**** Data extract

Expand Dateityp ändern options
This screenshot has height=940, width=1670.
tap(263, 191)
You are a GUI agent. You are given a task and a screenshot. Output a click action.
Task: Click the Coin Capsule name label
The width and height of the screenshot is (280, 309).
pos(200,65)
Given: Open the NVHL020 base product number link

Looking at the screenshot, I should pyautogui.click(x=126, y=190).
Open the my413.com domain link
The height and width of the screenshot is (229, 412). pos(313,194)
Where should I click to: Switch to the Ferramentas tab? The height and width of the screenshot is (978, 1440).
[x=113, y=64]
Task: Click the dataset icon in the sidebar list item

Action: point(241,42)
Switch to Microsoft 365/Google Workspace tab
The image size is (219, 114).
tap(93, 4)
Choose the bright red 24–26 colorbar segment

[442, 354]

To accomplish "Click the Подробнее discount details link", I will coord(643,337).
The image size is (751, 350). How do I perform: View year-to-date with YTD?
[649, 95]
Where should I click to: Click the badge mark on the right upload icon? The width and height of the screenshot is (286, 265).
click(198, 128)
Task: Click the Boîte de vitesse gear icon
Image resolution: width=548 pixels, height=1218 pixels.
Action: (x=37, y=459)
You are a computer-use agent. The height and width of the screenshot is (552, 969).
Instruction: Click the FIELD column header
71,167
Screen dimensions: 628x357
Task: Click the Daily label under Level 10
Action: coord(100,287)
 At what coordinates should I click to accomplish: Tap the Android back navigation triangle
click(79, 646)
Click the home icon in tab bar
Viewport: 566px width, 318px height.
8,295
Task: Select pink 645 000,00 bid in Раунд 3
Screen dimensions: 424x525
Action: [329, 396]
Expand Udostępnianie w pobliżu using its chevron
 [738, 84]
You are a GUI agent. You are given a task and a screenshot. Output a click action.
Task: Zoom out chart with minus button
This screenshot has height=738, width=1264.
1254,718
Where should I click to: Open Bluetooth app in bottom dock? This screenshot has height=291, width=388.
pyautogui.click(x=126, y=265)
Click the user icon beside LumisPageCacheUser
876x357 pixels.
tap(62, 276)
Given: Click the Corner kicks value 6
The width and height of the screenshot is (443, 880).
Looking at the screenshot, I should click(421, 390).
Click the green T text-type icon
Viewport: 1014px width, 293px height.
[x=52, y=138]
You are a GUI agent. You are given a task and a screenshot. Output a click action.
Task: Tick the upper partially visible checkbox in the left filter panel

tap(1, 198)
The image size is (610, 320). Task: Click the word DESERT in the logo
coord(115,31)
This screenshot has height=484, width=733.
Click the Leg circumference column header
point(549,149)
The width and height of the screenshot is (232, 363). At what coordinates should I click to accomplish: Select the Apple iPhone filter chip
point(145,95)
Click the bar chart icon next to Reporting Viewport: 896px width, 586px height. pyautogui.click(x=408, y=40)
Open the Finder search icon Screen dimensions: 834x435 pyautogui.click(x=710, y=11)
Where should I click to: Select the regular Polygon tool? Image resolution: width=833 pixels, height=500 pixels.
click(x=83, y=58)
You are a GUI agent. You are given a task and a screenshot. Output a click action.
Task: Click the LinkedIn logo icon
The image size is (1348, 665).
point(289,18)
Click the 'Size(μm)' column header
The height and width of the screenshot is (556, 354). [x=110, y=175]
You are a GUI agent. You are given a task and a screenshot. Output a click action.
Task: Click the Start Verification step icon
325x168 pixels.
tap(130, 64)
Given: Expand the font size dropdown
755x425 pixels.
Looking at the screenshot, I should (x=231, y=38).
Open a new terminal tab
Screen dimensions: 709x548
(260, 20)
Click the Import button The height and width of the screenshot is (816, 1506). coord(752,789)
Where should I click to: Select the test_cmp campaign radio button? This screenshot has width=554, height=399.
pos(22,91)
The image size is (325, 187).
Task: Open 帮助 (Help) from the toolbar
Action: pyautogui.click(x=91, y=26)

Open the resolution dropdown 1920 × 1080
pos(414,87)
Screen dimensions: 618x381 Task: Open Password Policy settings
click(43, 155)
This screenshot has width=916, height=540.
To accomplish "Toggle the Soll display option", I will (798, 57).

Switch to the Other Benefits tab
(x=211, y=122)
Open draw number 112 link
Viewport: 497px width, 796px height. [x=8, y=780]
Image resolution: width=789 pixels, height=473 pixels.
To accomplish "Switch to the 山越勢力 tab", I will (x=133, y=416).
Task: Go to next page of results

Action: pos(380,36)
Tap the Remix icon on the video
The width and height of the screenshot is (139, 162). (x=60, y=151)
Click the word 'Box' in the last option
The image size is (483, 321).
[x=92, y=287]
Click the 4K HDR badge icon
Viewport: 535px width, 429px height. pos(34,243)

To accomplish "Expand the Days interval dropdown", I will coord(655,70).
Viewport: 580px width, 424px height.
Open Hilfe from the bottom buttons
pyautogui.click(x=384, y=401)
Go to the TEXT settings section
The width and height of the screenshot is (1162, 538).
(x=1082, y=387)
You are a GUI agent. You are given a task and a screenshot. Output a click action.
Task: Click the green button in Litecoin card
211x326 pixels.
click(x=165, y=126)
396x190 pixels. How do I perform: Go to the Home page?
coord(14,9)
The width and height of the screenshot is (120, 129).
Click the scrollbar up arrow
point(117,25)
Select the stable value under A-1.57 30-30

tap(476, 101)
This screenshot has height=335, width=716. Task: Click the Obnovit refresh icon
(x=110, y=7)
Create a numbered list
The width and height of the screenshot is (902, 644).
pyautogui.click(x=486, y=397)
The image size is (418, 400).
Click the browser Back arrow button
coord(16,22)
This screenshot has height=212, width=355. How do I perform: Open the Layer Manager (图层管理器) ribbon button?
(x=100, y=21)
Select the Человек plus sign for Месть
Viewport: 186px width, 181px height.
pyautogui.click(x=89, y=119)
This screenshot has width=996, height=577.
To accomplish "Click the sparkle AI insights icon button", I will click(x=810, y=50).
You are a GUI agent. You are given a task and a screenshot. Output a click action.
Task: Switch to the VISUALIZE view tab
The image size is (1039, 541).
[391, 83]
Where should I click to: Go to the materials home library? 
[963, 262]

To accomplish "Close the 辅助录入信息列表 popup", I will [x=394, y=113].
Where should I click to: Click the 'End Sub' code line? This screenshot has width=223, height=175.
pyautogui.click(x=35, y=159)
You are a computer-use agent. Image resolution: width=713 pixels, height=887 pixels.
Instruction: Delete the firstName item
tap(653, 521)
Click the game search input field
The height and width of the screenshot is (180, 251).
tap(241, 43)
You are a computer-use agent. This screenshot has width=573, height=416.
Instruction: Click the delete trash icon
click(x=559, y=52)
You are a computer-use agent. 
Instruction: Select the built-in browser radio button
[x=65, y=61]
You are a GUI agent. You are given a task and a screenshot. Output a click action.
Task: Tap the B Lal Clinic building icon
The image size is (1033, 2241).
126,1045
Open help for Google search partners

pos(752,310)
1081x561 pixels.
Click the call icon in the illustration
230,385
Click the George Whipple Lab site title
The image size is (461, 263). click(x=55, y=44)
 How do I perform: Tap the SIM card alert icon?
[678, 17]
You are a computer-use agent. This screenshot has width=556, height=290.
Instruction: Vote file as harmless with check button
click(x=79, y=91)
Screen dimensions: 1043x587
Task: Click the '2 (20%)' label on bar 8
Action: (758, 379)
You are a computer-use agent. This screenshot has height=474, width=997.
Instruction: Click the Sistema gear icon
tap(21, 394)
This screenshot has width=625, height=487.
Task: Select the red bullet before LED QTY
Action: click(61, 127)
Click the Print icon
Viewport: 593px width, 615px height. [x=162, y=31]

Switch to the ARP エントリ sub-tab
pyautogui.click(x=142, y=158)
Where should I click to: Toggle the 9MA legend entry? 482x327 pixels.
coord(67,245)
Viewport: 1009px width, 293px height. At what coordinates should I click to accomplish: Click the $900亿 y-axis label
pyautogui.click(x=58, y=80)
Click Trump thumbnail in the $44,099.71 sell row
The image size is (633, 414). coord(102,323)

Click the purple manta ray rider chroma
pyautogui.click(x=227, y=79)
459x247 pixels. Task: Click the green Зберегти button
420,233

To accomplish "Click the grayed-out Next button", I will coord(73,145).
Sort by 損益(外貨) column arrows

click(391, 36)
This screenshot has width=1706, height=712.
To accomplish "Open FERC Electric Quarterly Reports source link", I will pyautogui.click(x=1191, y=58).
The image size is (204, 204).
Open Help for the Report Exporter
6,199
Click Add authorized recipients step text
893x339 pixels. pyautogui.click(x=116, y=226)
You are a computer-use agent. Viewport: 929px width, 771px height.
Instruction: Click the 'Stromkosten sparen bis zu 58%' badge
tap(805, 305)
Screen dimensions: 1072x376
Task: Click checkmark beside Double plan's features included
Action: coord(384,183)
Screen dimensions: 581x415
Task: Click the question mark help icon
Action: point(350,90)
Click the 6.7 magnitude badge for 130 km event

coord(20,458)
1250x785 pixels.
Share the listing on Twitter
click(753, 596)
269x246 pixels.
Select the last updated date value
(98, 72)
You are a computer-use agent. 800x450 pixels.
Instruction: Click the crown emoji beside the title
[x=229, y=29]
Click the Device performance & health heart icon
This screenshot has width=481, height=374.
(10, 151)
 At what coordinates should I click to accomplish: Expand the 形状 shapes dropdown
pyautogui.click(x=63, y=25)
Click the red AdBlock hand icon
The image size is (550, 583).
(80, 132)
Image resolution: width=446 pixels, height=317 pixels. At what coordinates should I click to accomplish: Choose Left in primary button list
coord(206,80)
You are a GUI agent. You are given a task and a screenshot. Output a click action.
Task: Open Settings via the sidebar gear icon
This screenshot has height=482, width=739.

********

Beginning with the line above that contains "325x168 pixels.", copy each line exactly up to and including the line that contains "Click the word 'Box' in the last option", and go no further.

**Solution to this task**.
325x168 pixels.
tap(130, 64)
Given: Expand the font size dropdown
755x425 pixels.
Looking at the screenshot, I should (x=231, y=38).
Open a new terminal tab
Screen dimensions: 709x548
(260, 20)
Click the Import button The height and width of the screenshot is (816, 1506). coord(752,789)
Where should I click to: Select the test_cmp campaign radio button? This screenshot has width=554, height=399.
pos(22,91)
The image size is (325, 187).
Task: Open 帮助 (Help) from the toolbar
Action: pyautogui.click(x=91, y=26)

Open the resolution dropdown 1920 × 1080
pos(414,87)
Screen dimensions: 618x381 Task: Open Password Policy settings
click(43, 155)
This screenshot has width=916, height=540.
To accomplish "Toggle the Soll display option", I will (798, 57).

Switch to the Other Benefits tab
(x=211, y=122)
Open draw number 112 link
Viewport: 497px width, 796px height. [x=8, y=780]
Image resolution: width=789 pixels, height=473 pixels.
To accomplish "Switch to the 山越勢力 tab", I will (x=133, y=416).
Task: Go to next page of results

Action: pos(380,36)
Tap the Remix icon on the video
The width and height of the screenshot is (139, 162). (x=60, y=151)
Click the word 'Box' in the last option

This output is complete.